As president elect Donald Trump now takes control over the White House, conversations begin to take place regarding him running the country. Saturday January 21st, 2017 was the day protest were held in major cities across the country and around the world. Women took to the streets as they marched in opposition of the new president elect. From New York City to Chicago, from Los Angeles to over the Pacific Ocean into Sydney Australia. Women who felt their rights would be in jeopardy of being impeded  upon once the new president took office. These protest would reach record numbers into the millions.

Now my question is, are we right to protest or are we more afraid than we should be of the newly inaugurated president? Even though he is the leader, how much voice will he really carry? And to what extent will he even be allowed to do what we’re afraid he will do? Could he really do what we’re all afraid will happen? If given enough time, is it possible that he can turn around so much he has said in the past? Or is it too late and there is no going back? The reality is yes and no. But we all have theories as to why he can hurt the country, but why he can’t is something we don’t discuss. Well, what is truly stopping him from doing what all our fears are in the end?

For starters, removing the 11 million immigrants from the country is more of a can’t do. Something of such magnitude isn’t as easy as just walking into households removing people. The initial cost to do so would require massive logistical issues that is a sure enough nightmare for the government. Not to mention the economic loses from people being forced out. The problem is that there are a lot of emotions and not enough thought driving these initiatives. But for those who know this specific group of people, they’re not sitting around living off the system. They’re contributing to the system. Whether it’s providing food and clothing for their families, to renting properties and sending children to college. So, forcing this many people out would cause short term and long term financial windfalls not to mention the massive blowback from the public who already have been vigilant in their fight against the president.

Another obstacle keeping the president from impeding upon the people would be the vote in Congress. The president is in control of a third power, he stills need one third more from outside himself. If he is unable to get his two thirds (meaning a third from him and Congress or the House), he is rendered immobile. He does have veto power, yet can’t outright just make decisions. So nothing on the scale to what we fear can happen without the system’s backing. Which explains why so little gets accomplished even with all the promises on the campaign trail. But, I’m sure a lot of people know this, so why the fear? It’s not just the idea of him winning the presidency. It sets precedent that someone else will come behind him with the same rhetoric and create even more of a climate of separation.
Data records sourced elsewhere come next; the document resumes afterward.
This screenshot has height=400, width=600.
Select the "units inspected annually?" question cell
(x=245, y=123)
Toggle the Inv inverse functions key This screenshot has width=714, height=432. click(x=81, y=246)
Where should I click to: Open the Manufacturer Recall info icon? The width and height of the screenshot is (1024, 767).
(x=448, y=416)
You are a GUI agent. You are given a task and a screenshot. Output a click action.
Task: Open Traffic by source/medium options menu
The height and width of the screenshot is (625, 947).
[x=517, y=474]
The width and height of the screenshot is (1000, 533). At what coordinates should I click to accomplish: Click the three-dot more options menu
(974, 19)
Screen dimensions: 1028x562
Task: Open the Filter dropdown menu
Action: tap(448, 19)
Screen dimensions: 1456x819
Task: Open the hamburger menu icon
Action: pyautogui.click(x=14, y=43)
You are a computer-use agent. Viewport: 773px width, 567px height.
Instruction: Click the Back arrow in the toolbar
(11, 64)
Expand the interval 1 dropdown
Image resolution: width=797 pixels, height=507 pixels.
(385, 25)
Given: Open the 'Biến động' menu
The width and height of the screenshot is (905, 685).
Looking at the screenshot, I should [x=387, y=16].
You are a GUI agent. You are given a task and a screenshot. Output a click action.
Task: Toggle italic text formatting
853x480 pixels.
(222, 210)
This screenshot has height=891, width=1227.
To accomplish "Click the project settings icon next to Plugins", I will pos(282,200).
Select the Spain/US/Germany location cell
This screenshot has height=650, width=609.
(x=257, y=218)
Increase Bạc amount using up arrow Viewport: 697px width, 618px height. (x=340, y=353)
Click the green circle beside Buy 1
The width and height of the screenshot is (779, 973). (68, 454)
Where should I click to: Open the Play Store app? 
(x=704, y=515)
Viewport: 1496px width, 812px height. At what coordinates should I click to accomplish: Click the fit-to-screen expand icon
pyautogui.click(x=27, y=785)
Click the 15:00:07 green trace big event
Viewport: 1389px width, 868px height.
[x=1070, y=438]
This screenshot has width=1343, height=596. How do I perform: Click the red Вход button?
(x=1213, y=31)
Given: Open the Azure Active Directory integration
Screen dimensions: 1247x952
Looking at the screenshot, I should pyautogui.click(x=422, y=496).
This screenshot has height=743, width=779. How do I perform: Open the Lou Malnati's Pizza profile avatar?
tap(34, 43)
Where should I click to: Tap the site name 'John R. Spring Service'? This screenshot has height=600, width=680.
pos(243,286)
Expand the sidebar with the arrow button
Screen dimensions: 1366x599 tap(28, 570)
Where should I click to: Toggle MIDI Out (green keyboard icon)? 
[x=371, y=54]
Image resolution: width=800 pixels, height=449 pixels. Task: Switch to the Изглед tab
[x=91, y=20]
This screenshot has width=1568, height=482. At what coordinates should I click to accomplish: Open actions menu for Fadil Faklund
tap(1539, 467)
Yet does it; are we just being too sensitive or can one person just walk in and change the landscape of the country? Probable, yet highly unlikely because his behavior could cause a domino effect hurting too many people that aren’t even meant to get hurt. So why are people so read to fight? My best guess is that there are a lot of fears. We have these fears that we are losing something. Something that may not even come up while he’s in office, but just the idea of him eluding to us losing something could cause a problem. In the end, he may just turn out to be like every other leader we’ve had. Do some good, some things that irritate us, yet the country maintains an equilibrium. Up until the next guy comes into office, where we start the insanity all over again.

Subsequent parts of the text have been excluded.